Electrolux Professional will acquire Unified Brands for approximately SEK 2,140m (USD 244m), on a cash and debt free basis including certain tax benefits, subject to customary post-closing adjustments, from Dover Corporation, a US-based diversified global manufacturer and solutions provider.
“We are very excited to announce this transaction, which is in line with our strategy to grow our presence in the US market as well as our focus on food service chains. Unified Brands has a very attractive portfolio of products and brands. With its strong local market recognition, customer relations, presence in chains, and local manufacturing capabilities, this acquisition will significantly strengthen our position in the US. I am also pleased that the management team of Unified Brands has agreed to stay in their roles,” says Alberto Zanata, President and CEO of Electrolux Professional.
Unified Brands, founded in 1907, has approximately 600 employees and is based in Conyers, Georgia. Unified Brands is expected to generate approximately SEK 1,150m (USD 135m) in revenue in 2021. It operates two manufacturing and R&D facilities, one in Weidman, Michigan and one in Vicksburg, Mississippi. The company and its Groen, Randell, Avtec, Power Soak and CapKold brands offer cooking equipment, refrigeration, cleaning systems, ventilation, and meal distribution systems. For more information, visit www.unifiedbrands.net.
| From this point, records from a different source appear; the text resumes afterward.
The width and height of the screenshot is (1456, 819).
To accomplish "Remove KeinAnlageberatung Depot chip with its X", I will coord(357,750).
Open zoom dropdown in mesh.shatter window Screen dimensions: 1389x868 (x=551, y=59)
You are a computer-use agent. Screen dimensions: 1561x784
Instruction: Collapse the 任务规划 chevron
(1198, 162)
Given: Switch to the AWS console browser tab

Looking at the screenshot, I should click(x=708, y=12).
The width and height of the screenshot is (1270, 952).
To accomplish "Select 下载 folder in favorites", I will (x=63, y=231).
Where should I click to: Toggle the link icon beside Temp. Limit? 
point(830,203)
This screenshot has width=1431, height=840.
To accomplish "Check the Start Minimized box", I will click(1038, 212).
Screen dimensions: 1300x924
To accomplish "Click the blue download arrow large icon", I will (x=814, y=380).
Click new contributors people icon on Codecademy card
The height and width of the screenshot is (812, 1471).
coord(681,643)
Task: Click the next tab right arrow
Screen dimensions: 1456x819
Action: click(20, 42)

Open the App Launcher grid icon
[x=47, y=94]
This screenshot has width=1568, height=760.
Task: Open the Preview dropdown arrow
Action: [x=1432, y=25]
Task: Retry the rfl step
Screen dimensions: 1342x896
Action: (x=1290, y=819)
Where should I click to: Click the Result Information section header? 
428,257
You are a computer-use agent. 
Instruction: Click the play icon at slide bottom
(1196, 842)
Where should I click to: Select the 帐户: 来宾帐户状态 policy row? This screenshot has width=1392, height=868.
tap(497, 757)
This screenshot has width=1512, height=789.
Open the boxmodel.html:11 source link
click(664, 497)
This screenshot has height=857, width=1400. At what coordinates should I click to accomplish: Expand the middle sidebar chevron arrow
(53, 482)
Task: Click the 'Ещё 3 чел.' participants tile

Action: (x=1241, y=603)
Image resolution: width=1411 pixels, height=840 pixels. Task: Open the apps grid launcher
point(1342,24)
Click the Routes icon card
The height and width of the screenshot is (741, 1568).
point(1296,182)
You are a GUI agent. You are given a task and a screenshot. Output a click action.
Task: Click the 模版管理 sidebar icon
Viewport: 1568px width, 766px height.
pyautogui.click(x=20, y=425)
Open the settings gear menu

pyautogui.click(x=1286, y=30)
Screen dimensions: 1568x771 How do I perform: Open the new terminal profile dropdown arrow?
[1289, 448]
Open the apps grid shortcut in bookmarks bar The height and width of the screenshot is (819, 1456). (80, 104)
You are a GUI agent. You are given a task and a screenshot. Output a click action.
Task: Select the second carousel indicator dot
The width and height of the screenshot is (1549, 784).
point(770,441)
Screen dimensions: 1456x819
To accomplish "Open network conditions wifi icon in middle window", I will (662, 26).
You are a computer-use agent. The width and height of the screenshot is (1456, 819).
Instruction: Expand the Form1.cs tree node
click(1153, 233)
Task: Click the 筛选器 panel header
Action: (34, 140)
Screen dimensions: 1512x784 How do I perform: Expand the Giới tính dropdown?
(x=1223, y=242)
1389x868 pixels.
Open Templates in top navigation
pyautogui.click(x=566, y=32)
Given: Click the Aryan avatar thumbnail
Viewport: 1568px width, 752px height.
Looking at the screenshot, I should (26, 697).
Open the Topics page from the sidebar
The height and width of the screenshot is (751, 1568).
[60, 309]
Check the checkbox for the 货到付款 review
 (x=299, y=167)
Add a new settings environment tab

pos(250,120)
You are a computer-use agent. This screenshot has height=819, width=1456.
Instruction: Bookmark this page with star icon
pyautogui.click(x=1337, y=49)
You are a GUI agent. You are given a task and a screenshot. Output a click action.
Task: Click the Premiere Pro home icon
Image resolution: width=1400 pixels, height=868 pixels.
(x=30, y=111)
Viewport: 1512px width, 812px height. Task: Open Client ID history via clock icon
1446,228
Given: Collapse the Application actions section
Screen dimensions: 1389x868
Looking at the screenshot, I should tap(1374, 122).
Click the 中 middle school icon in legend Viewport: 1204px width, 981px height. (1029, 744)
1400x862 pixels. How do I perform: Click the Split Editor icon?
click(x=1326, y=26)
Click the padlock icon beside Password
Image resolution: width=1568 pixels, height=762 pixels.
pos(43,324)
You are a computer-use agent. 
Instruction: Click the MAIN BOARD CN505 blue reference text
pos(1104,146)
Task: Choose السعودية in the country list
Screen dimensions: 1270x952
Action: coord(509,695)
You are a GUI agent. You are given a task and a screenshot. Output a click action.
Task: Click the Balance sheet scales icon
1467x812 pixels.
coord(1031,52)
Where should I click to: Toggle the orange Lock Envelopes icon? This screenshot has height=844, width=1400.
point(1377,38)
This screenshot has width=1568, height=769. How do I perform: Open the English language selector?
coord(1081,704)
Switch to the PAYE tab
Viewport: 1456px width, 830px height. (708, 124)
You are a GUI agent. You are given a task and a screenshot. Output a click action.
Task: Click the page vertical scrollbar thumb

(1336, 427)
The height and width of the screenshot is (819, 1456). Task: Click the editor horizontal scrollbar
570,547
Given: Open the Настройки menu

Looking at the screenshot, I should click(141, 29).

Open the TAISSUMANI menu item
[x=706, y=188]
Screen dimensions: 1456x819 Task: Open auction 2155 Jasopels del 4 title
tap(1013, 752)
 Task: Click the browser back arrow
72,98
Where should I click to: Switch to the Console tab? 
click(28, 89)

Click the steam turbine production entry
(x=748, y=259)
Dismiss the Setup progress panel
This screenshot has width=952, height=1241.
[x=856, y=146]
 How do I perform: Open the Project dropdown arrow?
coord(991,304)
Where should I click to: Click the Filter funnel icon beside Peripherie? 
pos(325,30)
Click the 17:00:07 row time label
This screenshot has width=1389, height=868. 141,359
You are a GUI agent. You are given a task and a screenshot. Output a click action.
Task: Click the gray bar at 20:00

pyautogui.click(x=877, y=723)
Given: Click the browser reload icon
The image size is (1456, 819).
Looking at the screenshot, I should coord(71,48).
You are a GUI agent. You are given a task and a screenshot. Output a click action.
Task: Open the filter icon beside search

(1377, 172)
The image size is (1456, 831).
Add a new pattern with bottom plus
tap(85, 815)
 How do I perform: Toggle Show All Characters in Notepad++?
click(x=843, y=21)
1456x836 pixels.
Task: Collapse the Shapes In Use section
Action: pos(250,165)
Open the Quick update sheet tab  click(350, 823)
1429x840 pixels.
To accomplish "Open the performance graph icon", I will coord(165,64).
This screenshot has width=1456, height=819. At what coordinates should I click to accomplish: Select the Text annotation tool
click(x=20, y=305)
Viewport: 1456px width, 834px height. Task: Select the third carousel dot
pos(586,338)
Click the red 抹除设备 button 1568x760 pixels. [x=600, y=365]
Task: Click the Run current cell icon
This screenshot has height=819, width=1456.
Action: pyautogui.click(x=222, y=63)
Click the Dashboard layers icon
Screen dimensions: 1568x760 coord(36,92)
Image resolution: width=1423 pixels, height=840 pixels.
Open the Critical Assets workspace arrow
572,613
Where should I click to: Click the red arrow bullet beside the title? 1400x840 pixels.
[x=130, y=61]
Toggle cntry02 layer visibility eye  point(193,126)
Closing is expected to take place during the fourth quarter of 2021, subject to customary regulatory approvals. Following the acquisition, Unified Brands is expected to operate as it does today and will be reported as part of Electrolux Professional’s Food & Beverage segment.
The acquisition is financed by internal funds and existing bank and credit lines. The net debt/EBITDA ratio after the acquisition is not expected to be above the company target of 2.5x.